#### THE PROBLEM:
From the line containing "Enable the 工具栏下单 checkbox" through the last line of the records below, output every line exactly as it appears, but leave out the pictures.

Records from a dataset
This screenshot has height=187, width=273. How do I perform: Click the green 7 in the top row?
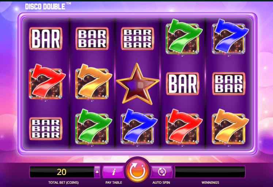click(184, 37)
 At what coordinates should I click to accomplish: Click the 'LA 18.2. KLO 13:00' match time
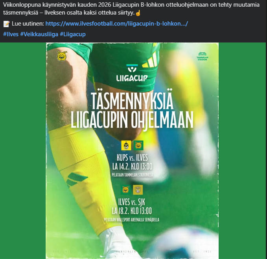pyautogui.click(x=132, y=211)
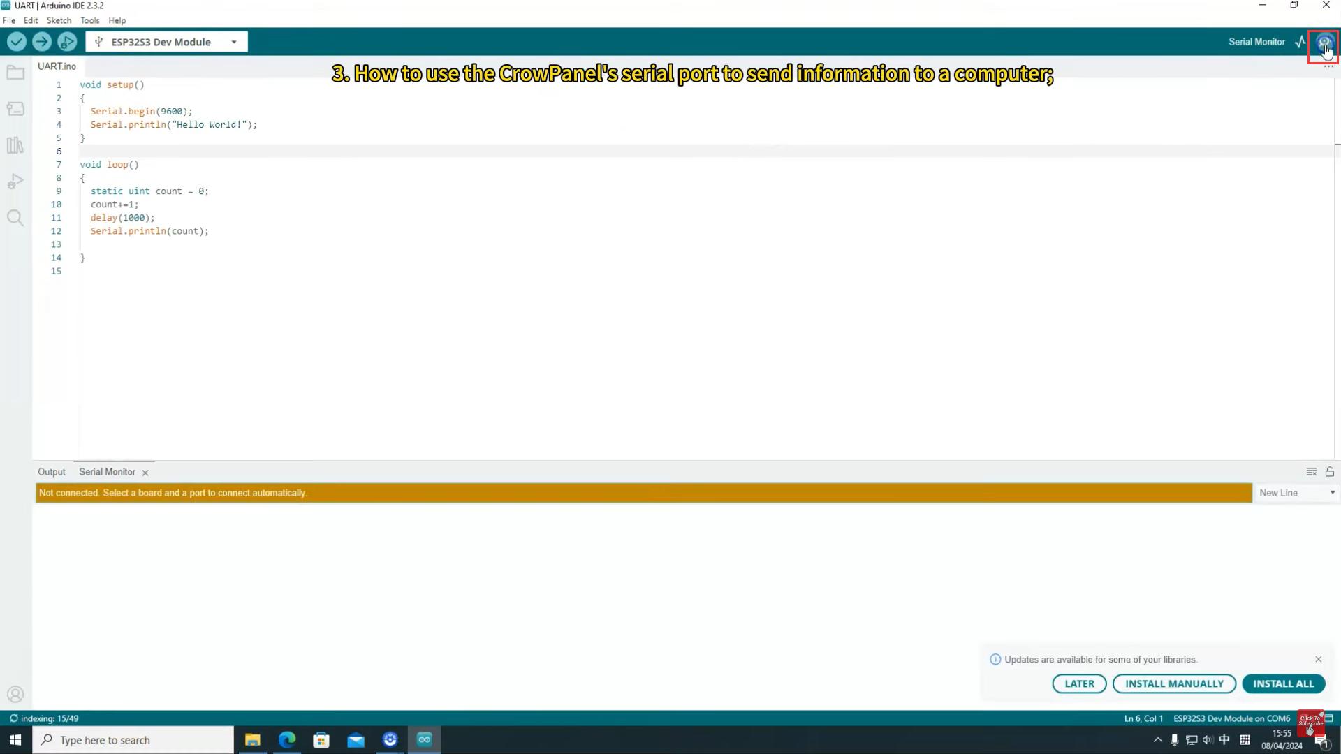Open the Serial Plotter waveform icon
This screenshot has width=1341, height=754.
pyautogui.click(x=1300, y=42)
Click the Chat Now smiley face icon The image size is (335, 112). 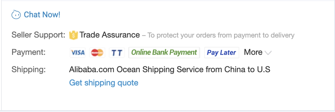(x=16, y=15)
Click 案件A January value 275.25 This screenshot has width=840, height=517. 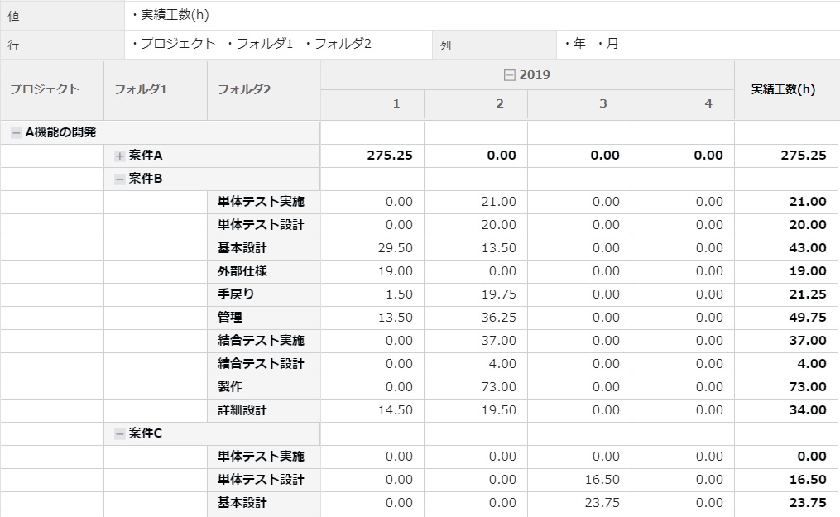click(x=389, y=156)
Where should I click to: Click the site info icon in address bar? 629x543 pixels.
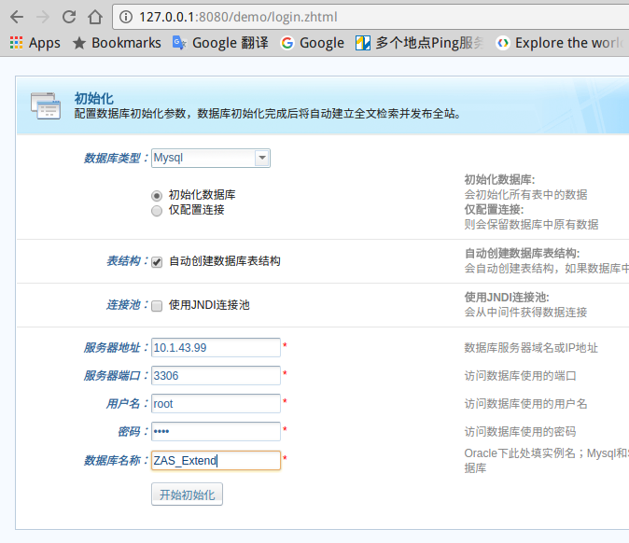pyautogui.click(x=125, y=16)
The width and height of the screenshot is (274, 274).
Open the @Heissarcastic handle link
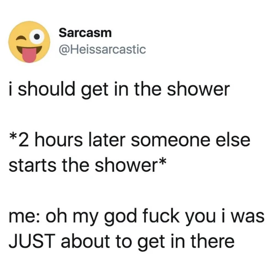coord(102,49)
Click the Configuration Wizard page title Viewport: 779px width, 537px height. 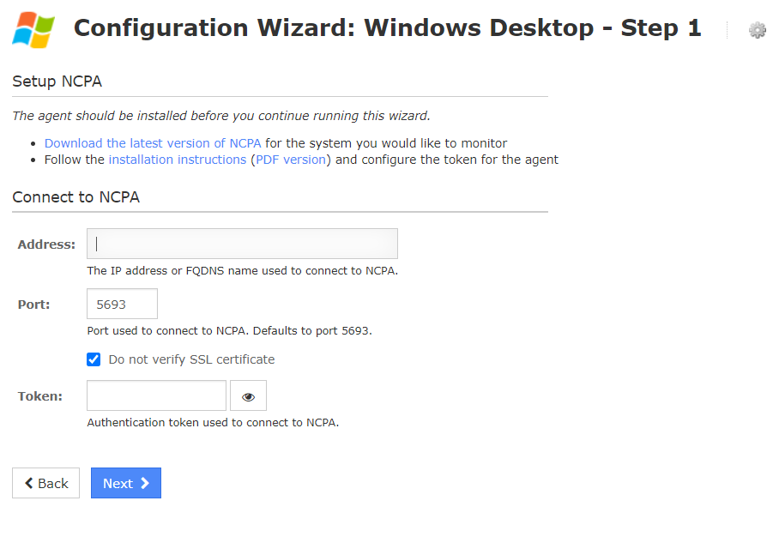coord(387,28)
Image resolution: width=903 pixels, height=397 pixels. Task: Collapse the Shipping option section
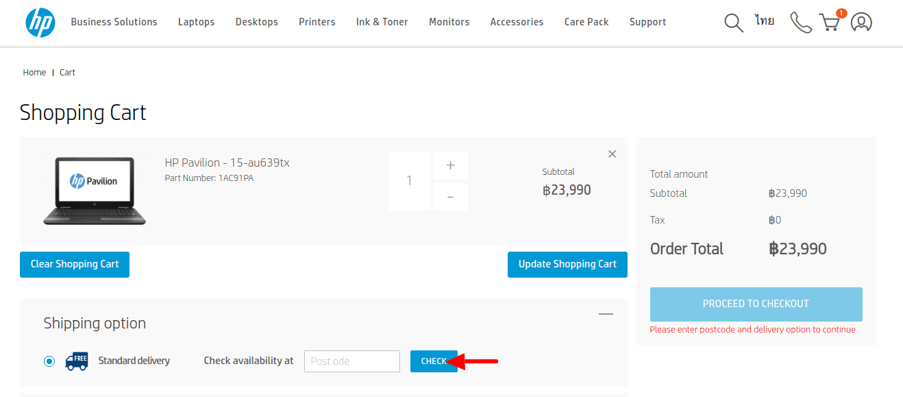click(x=606, y=314)
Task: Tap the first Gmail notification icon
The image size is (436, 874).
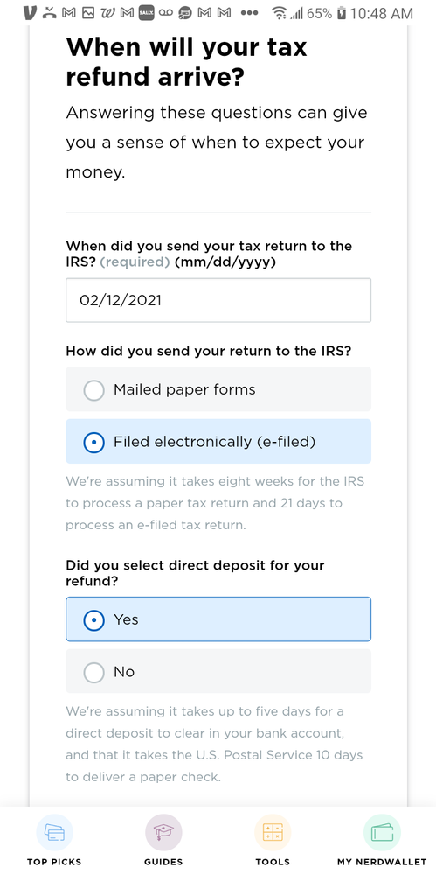Action: coord(69,13)
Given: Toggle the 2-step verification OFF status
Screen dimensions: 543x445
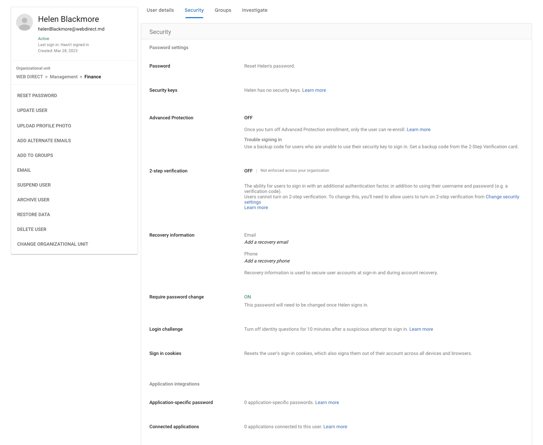Looking at the screenshot, I should coord(248,171).
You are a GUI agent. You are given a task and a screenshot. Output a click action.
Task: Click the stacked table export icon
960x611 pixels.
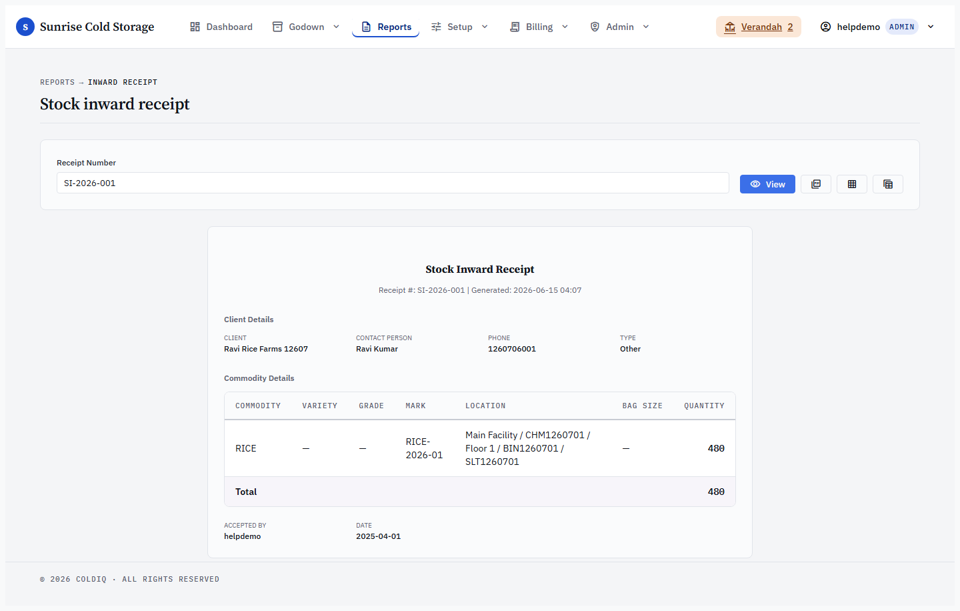(888, 184)
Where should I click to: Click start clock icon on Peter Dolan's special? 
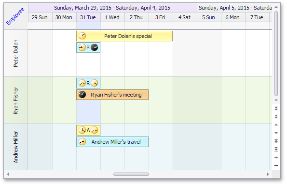(82, 36)
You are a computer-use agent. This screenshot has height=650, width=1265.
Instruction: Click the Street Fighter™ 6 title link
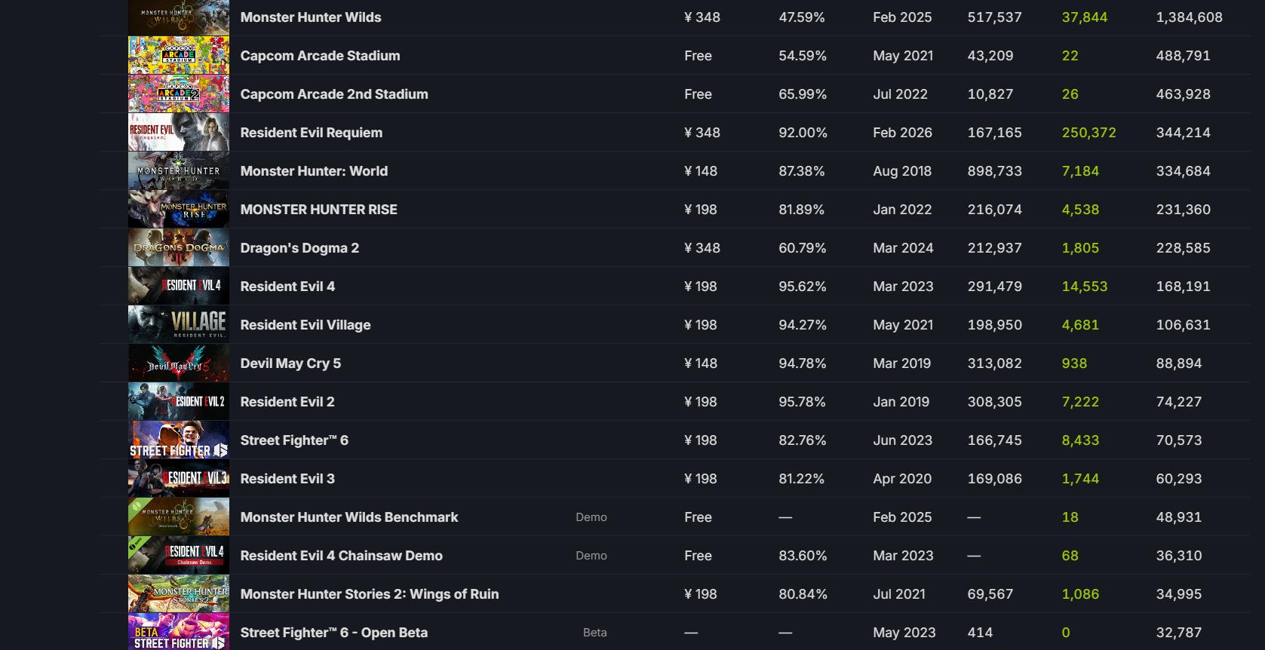point(294,440)
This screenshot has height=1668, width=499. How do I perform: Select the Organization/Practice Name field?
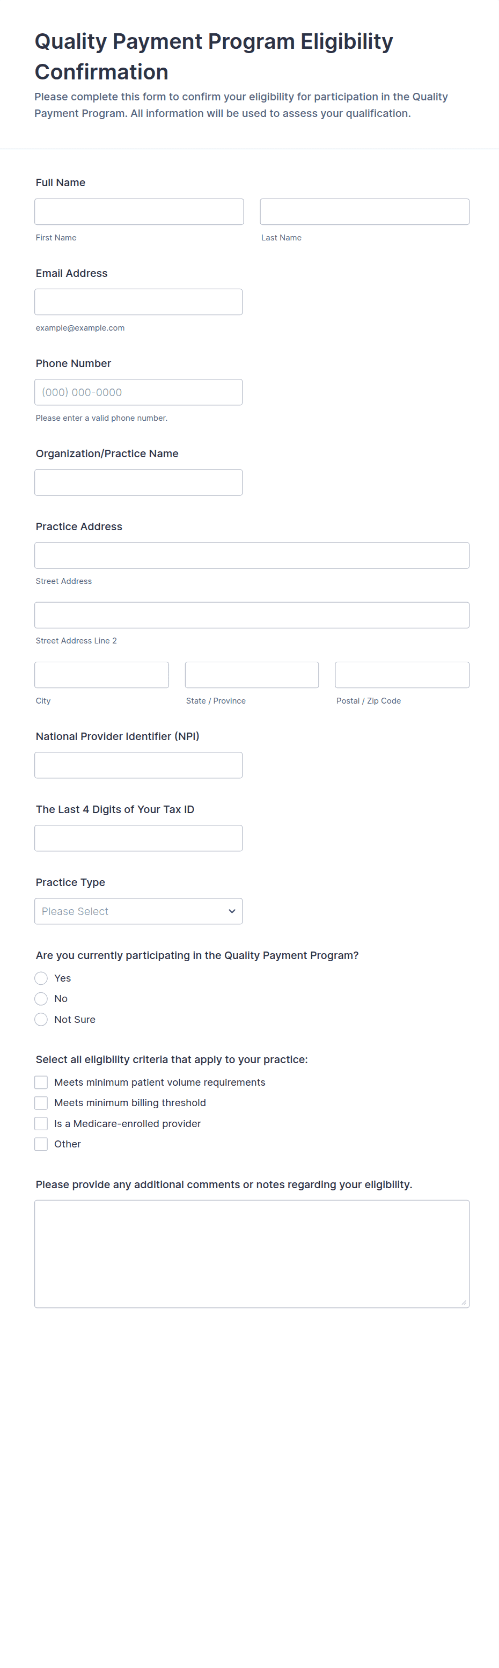click(139, 482)
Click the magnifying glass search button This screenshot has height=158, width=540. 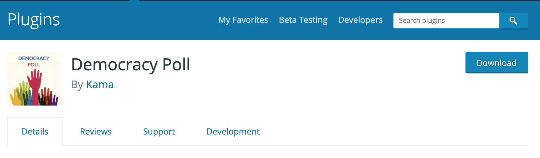pyautogui.click(x=514, y=21)

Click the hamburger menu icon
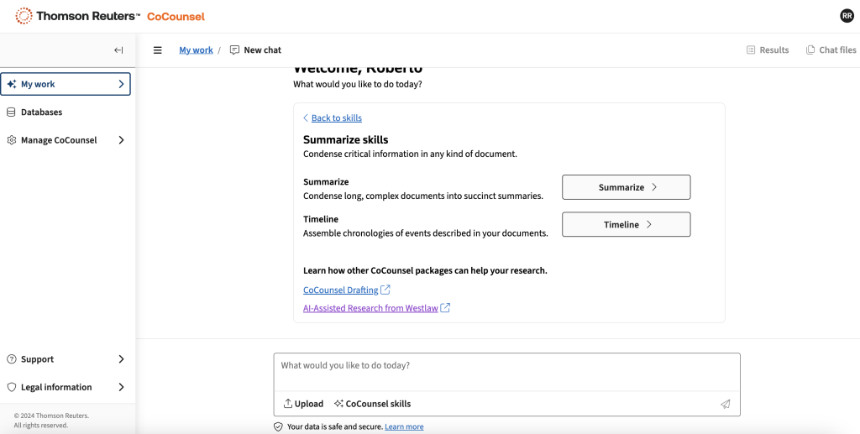tap(157, 50)
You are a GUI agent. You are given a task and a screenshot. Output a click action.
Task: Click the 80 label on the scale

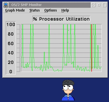tap(11, 34)
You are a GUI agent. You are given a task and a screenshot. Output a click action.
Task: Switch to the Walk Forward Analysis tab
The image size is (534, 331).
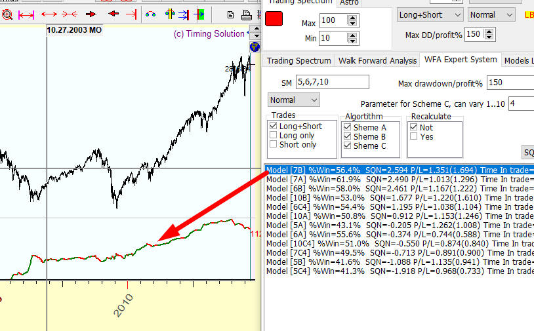coord(377,60)
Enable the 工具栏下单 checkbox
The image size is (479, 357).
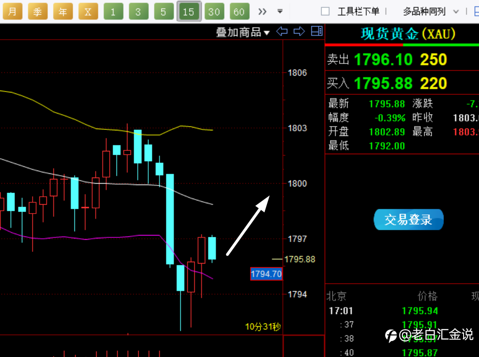(x=325, y=11)
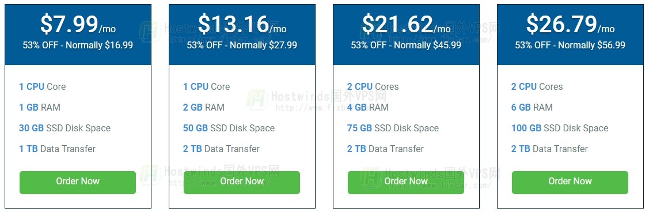Click the 4 GB RAM feature text
The height and width of the screenshot is (212, 649).
(367, 107)
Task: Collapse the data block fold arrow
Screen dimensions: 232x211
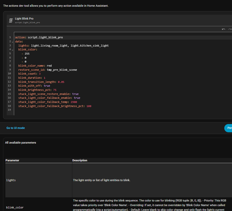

#### TASK RESPONSE:
Enable the 工具栏下单 checkbox
The image size is (479, 357).
(x=325, y=11)
Click the 4 GB RAM feature text
The height and width of the screenshot is (212, 649).
(367, 107)
Task: Collapse the data block fold arrow
Screen dimensions: 232x211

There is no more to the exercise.